The White House issued a statement praising Dodd for dedicating his life to public service.

Senator Dodd was at the center of efforts to reform the U.S. financial system and health-care reform legislation.

He says he is not retiring to spend more time with his family, an excuse used by many departing politicians.

"I have been a Connecticut senator for 30 years," he said. "I am very proud of the job I have done and the results delivered. But none of us is irreplaceable. None of use are indispensable. And those who think otherwise are dangerous."

Political analyst Larry Sabato of the University of Virginia said Dodd's decision to retire actually gives Democrats a much better chance of winning that Senate seat in November.

"When you look at the two seats, you realize that in fact the Democrats have now saved Connecticut," said Larry Sabato. "They were going to lose with Dodd and now they have a much stronger Democrat as the presumptive nominee, the Attorney General Richard Blumenthal."

But Sabato and other political analysts say the sudden string of retirements reflect a harsher political climate for Democrats across the country, after their electoral triumphs with President Obama and big wins in the House and the Senate in 2008.

"And you have to add these two retirements to the other shockers that have occurred within 24 hours," he said. "The Lieutenant Governor of Michigan who was the nominee presumptive governor in that heavily Democratic state withdrew his candidacy because he could not raise money.

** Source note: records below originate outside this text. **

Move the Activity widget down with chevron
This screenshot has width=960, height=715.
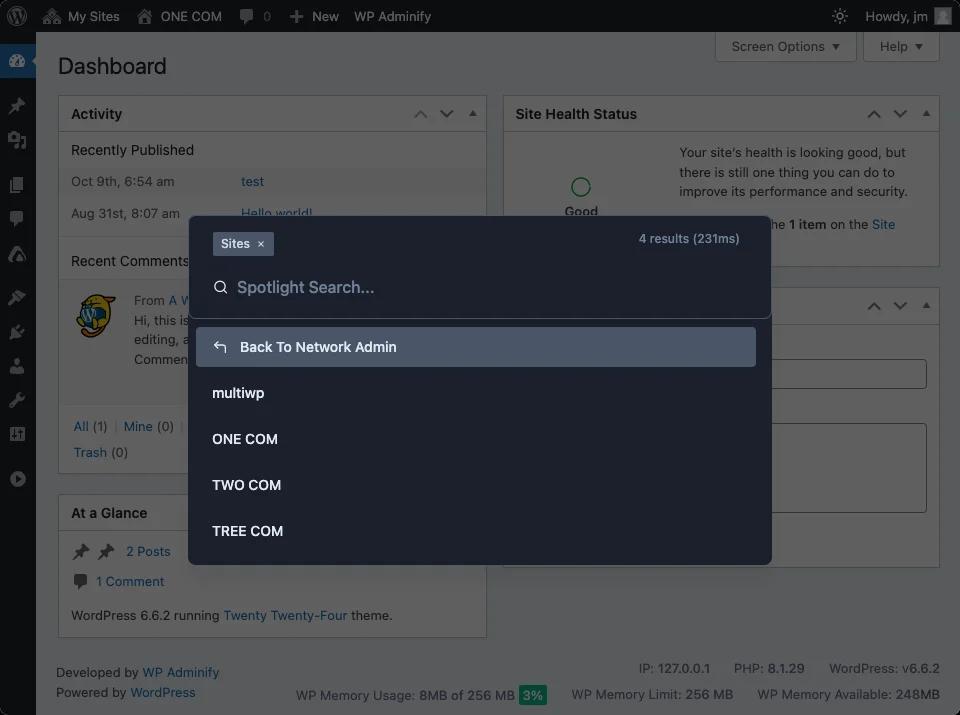[446, 114]

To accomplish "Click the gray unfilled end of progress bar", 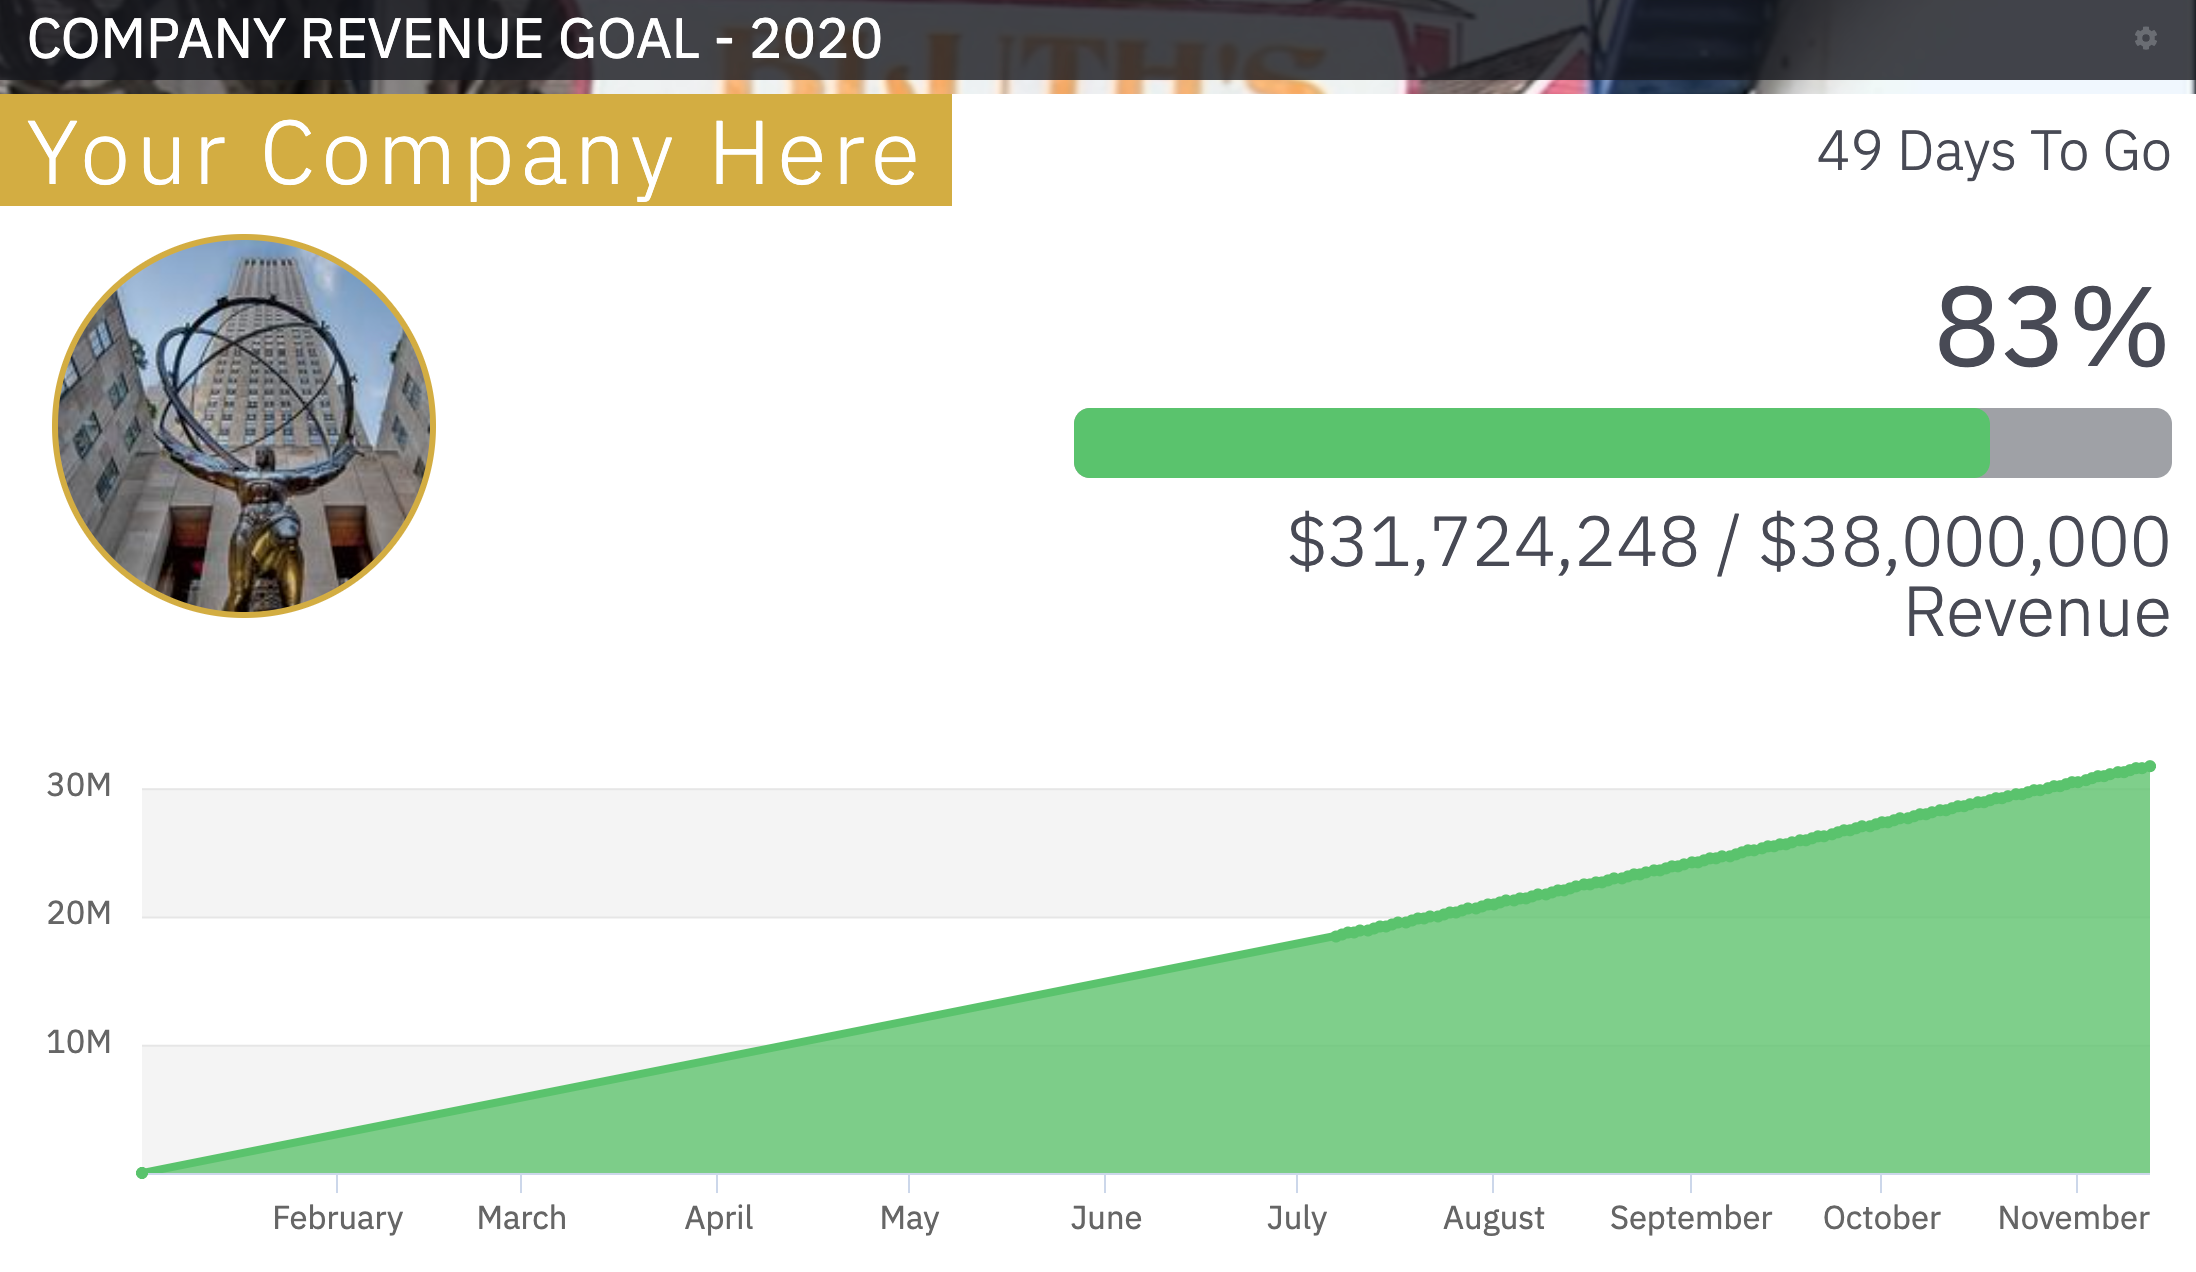I will [x=2080, y=443].
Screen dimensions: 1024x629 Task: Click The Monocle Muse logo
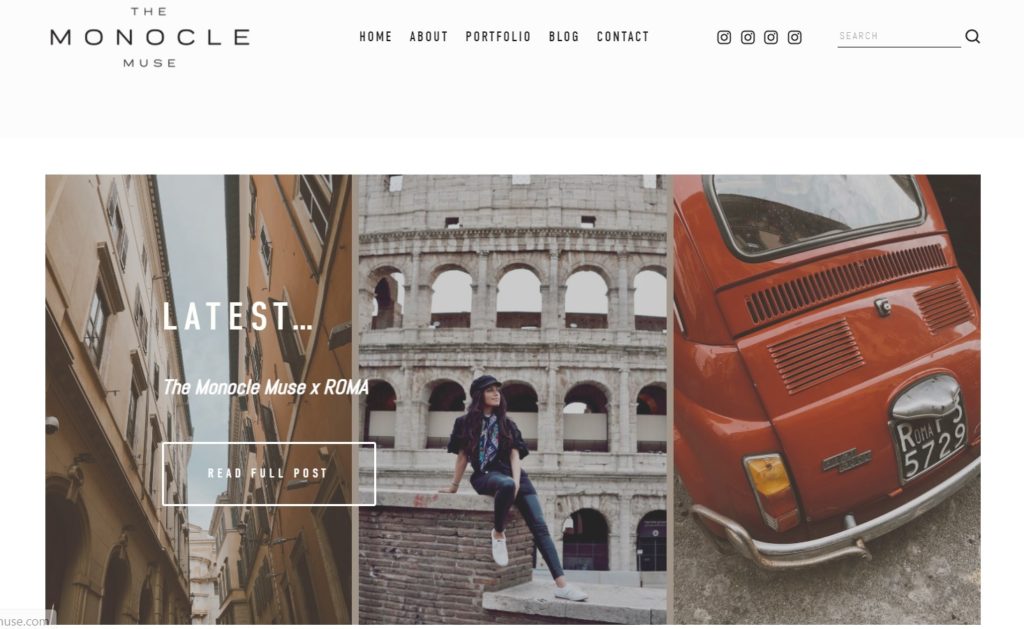point(150,37)
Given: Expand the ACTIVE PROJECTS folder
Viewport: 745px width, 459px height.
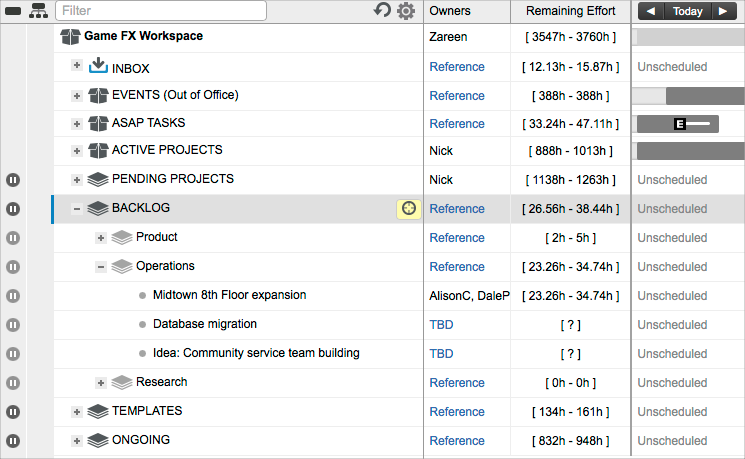Looking at the screenshot, I should tap(77, 151).
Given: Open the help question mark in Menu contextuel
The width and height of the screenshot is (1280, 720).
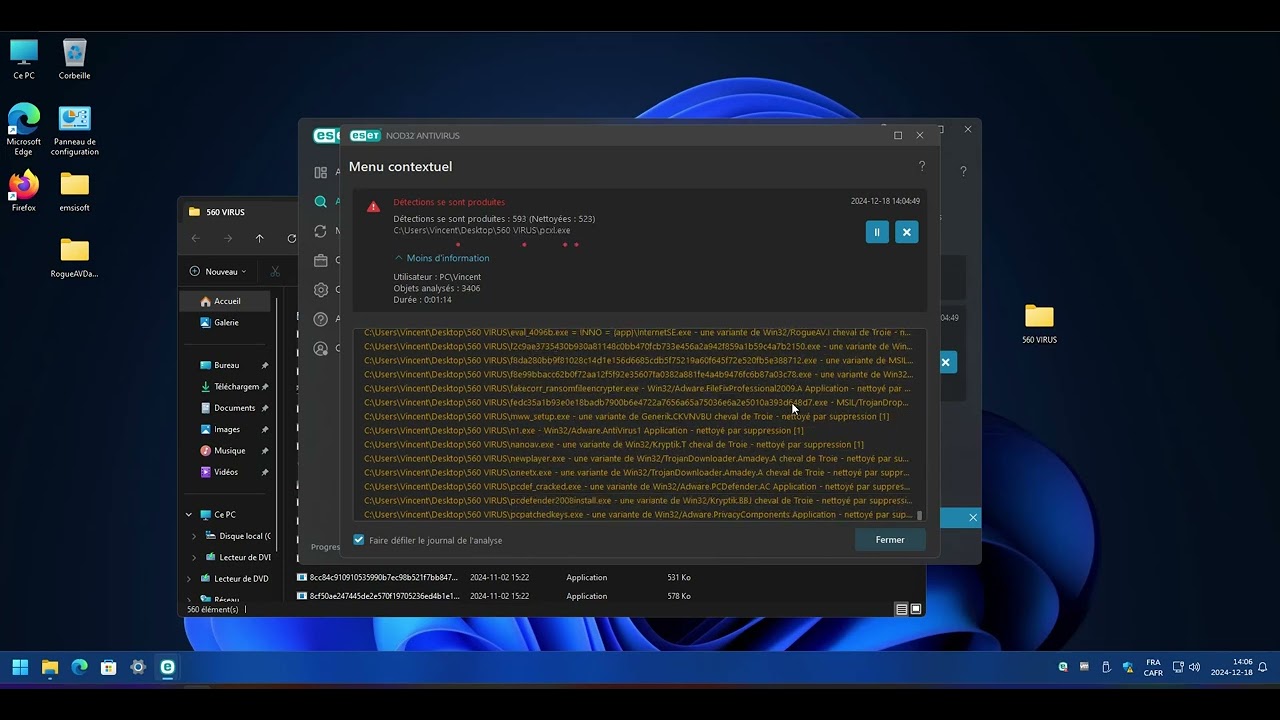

Now the Democrats do not even have a strong candidate for governor and the Republicans, I think, are very, very likely to win the Michigan governorship."

Sabato said another setback for the Democrats is expected in Colorado.

"And then you look to Colorado where everyone there is stunned in both parties that Governor Bill Ritter, a first-term freshman Democrat is not running for a second term," said Sabato. "No one saw that coming, and that also opens up the possibility of a Republican takeover in a swing state that was very important to President Obama's victory in 2008."

Democrats hold a majority in the Senate with 60 votes, allowing them to pass sweeping health-care reform legislation without a single Republican vote. But the current defensive political climate could hurt fundraising efforts for the November election, and could also force President Obama to scale back his ambitious domestic political agenda.